Stored data entries
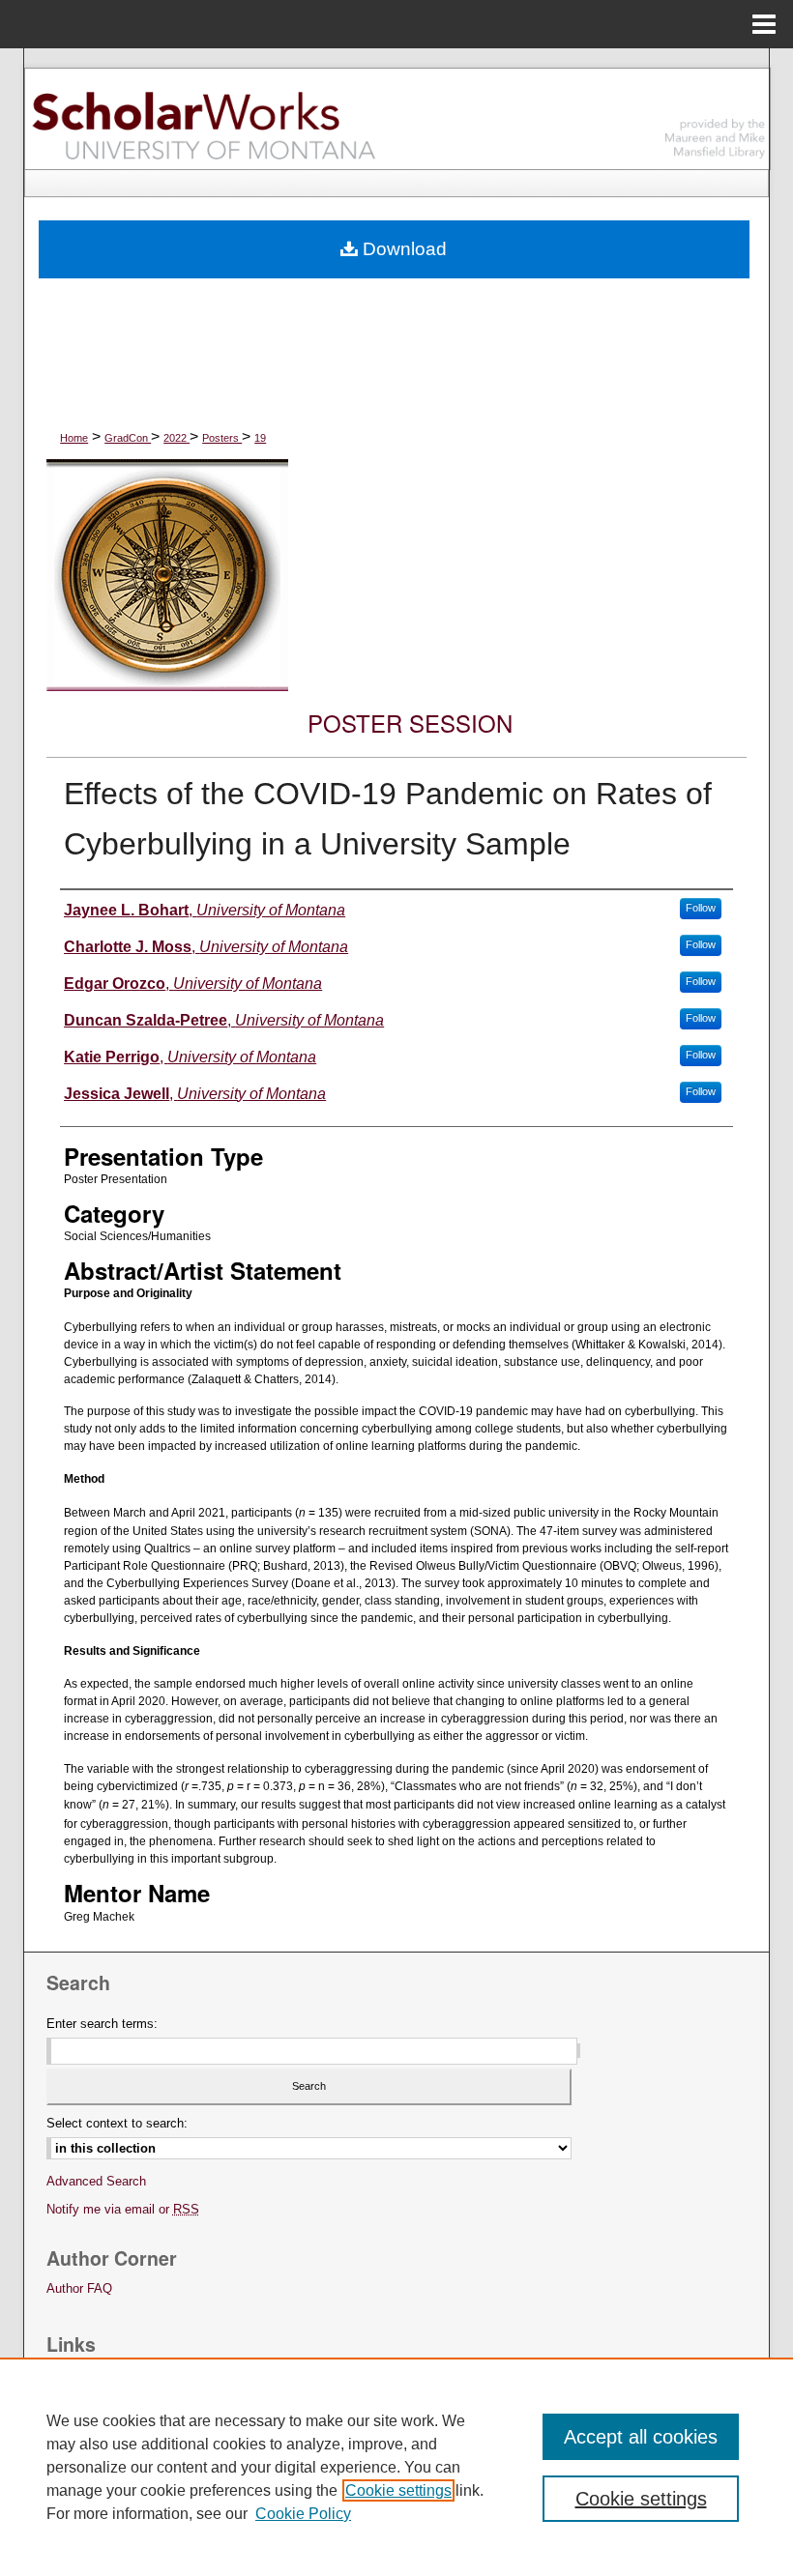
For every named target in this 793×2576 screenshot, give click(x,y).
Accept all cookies (641, 2436)
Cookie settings (398, 2490)
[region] (396, 2467)
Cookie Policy (303, 2513)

Task objective »
A faithful copy of all the data above, without its pictures, is the expected result.

Result for this task »
For every named target in this 793×2576 screenshot, give click(x,y).
Accept all cookies (641, 2436)
Cookie settings (398, 2490)
[region] (396, 2467)
Cookie Policy (303, 2513)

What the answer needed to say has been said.